Les professionnels du solaire outre-mer interpellent le premier ministre Jean Castex sur la révision des contrats d’achat

Le Gouvernement a déposé samedi un amendement II-3369 après l’article 54 du PLF 2021 qui vise à réviser les contrats d’achat d’électricité conclus entre 2006 et 2010. Il prévoit le principe d’une réduction des tarifs applicables fixée par voie d’arrêté. En leur qualité d’acteurs de l’économie du photovoltaïque dans les départements et régions d’outremer (DROM), les acteurs de la filière souhaitent particulièrement attirer l’attention du premier ministre Jean Castex sur l’effet dévastateur qu’aura cet amendement sur leurs activités, et de manière plus large sur le financement des énergies renouvelables dans les territoires outre-mer.

 

Ils souhaitent donc que les DROM soient exclus sans ambiguïté du champ d’application de cet amendement. Ce dernier prévoit une clause de sauvegarde qui pourrait permettre, par une appréciation au cas par cas, de déroger à la mesure de réduction prévue par le Gouvernement, selon des conditions qui restent à définir. Mais cette clause de sauvegarde sera difficilement applicable, pour des raisons liées au mode de développement des acteurs dans les départements et régions d’Outre-mer (DROM).

En effet, les flux de trésorerie des contrats visés sont bien souvent mutualisés dans une logique de foisonnement (plusieurs contrats regroupés au sein d’une même société).
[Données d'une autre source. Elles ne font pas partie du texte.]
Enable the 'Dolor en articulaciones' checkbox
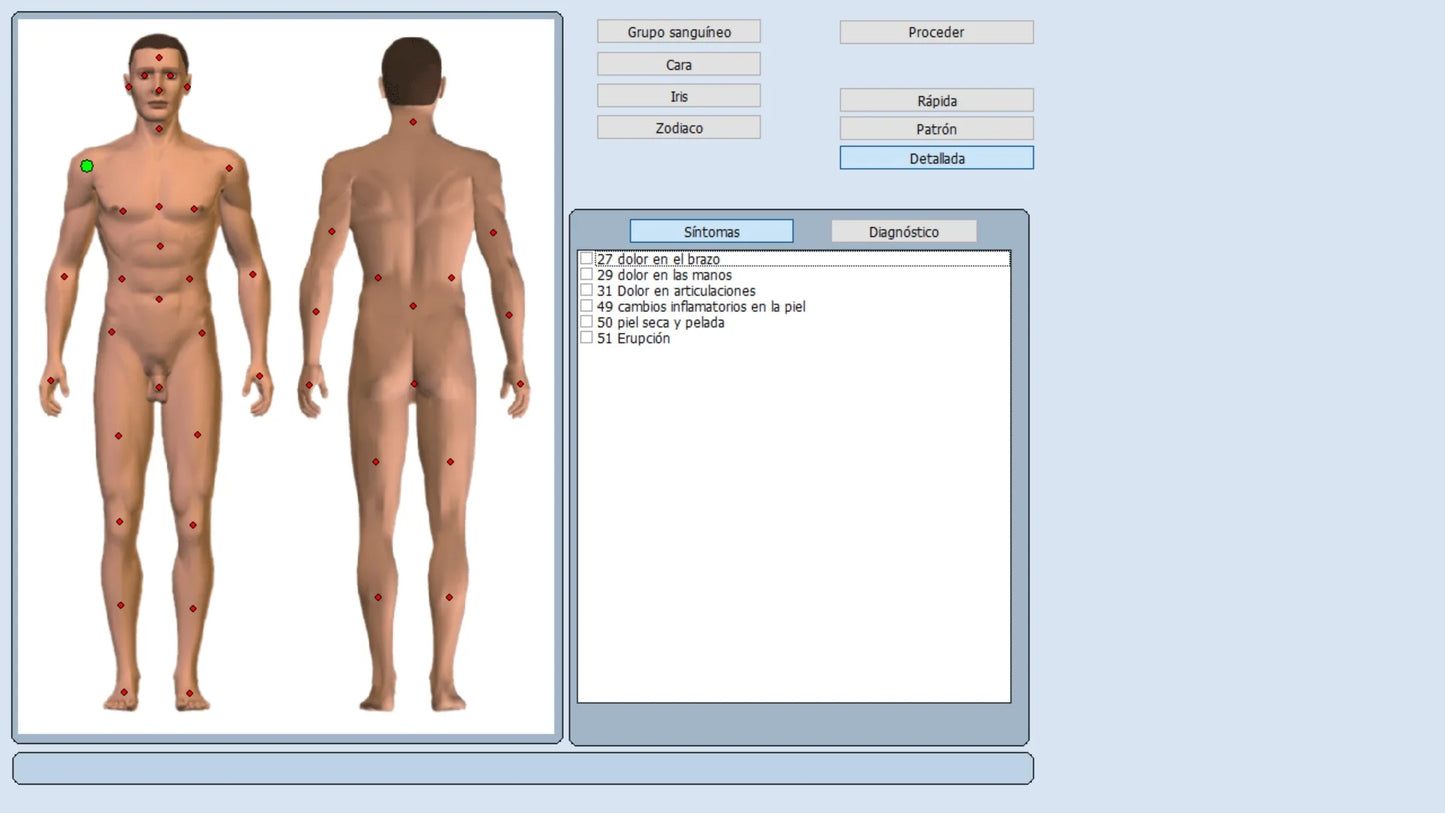The image size is (1445, 813). (587, 291)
Dans la plupart des cas, il est ainsi  impossible  d’allouer  projet  par  projet  les  charges  d’exploitation  et  de  qualifier  la  supposée rémunération excessive, ce qui rend la clause de sauvegarde définie par l’amendement insusceptible de s’appliquer.  C’est précisément ce foisonnement qui permet de financer la croissance des acteurs et le maintien dans l’emploi de leurs équipes. Il est rendu nécessaire par l’absence de visibilité des acteurs des DROM sur leur développement, car contrairement à la métropole :

 

- Aucun appel d’offres n’est annoncé dans ces territoires pour 2021 ni pour les années suivantes, alors que 10 GW sont prévus en métropole sur les 5 prochaines années ;

-  Le  marché  y  est  plus  étroit,  et  les  mesures  favorables  annoncées  par  le  Gouvernement  avec  le rehaussement du guichet tarifaire permettant de soutenir des installations sur toiture allant jusqu’à 500 kW au lieu de 100 kW actuellement ne s’appliquent pas dans les DROM, qui font, donc, déjà l’objet d’un traitement discriminatoire défavorable.
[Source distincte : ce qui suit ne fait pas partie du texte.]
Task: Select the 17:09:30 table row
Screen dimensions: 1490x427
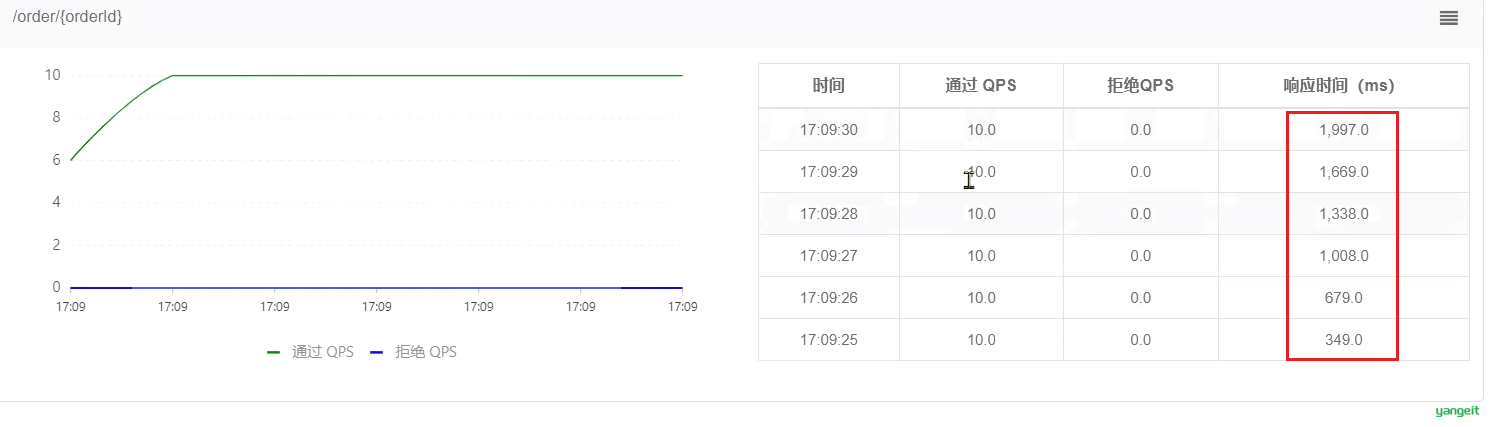Action: (x=1114, y=130)
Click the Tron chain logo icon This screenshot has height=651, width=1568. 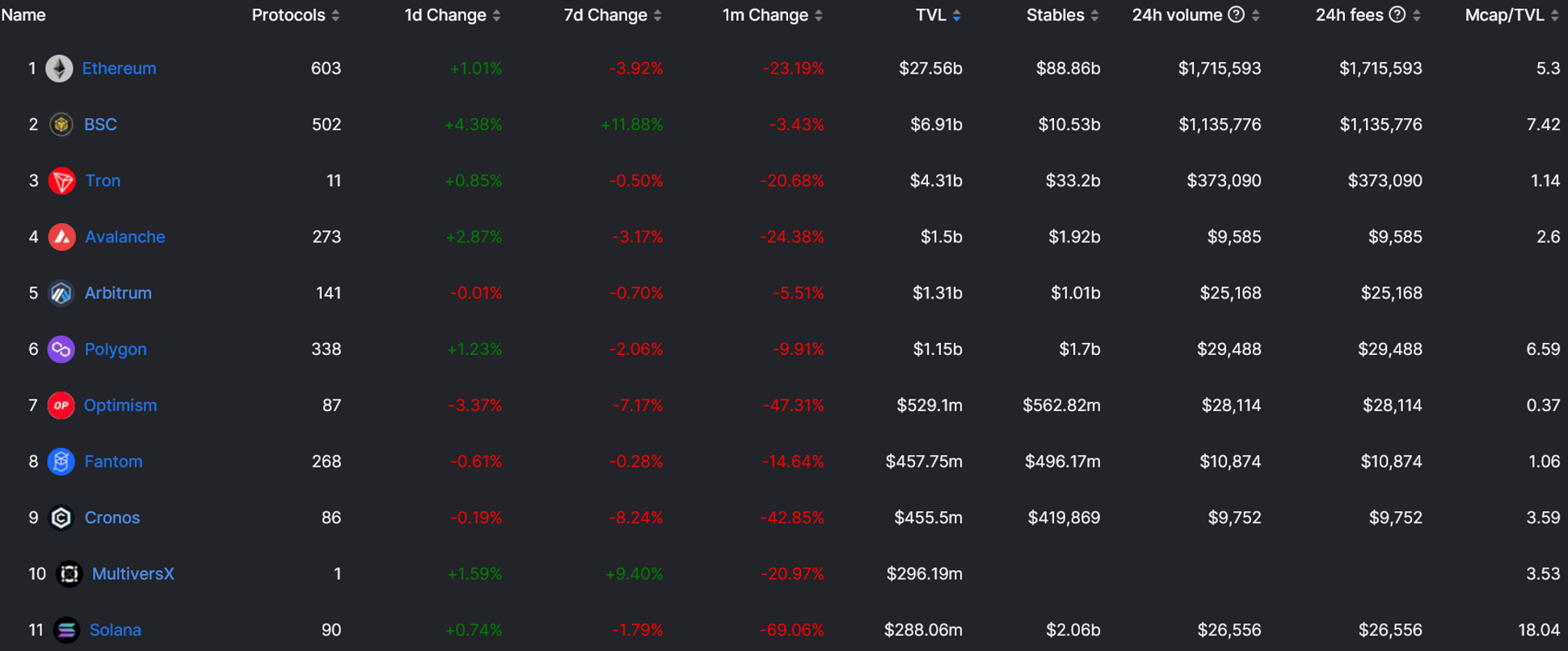pyautogui.click(x=61, y=181)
La remise en cause des contrats d’achat conclus en 2006 et 2010 aura mécaniquement pour effet de priver les producteurs de la rémunération nécessaire pour assurer la couverture de l’ensemble de leurs charges fixes, notamment leurs charges salariales. Elle les conduira très probablement à devoir licencier les personnels dont les coûts ne peuvent pas être imputés sur des projets non garantis.

Le dispositif prévu par le gouvernement dans son amendement aboutira également à rendre plus difficiles et plus coûteux les financements bancaires. Des établissements bancaires ont d’ores et déjà fait part de leur décision de se retirer d’un certain nombre de projets en cours. D’autres ont fait savoir qu’ils demanderaient une révision des conditions de leurs prêts.  Ceci est d’autant plus dommageable, dans un tel contexte de crise économique et sociale par ailleurs,

que  la  filière  photovoltaïque  est  l’une  des  filières  d’excellence  de  l’économie  des  DROM  :  le photovoltaïque  représente  par  exemple  27%  de  la  production  d’électricité  renouvelable  à  La Réunion. Tous  DROM  confondus,  il  est  estimé  qu’environ  220  MW  seront  concernés  par  la mesure, soit plus de 50% du parc installé, contre 0,5% avancés par le Gouvernement à l’échelon national. Le  Gouvernement  n’a  pas  procédé  à  l’étude  d’impact  de  la  mesure  envisagée  pour  les  territoires ultramarins.  Hors  il  y  a  une  disproportion  manifeste  entre  l’effet  budgétaire  recherché  et  les conséquences économiques et sociales désastreuses que la mesure entraînerait dans les DROM.

Aussi, compte tenu à la fois de l’inapplicabilité de la clause de sauvegarde dans ces territoires du fait de leurs spécificités, et des effets qui en résulteraient pour l’attractivité économique des DROM, il semble indispensable aux acteurs de la filière de “sanctuariser les DROM” afin que la dynamique d’investissements dans les énergies renouvelables outre-mer ne soit pas grippée par l’effet contagion de la remise en cause de la parole de l’Etat. Et les producteurs et acteurs du photovoltaïque dans les DROM d’en appeler à une mobilisation contre cet amendement…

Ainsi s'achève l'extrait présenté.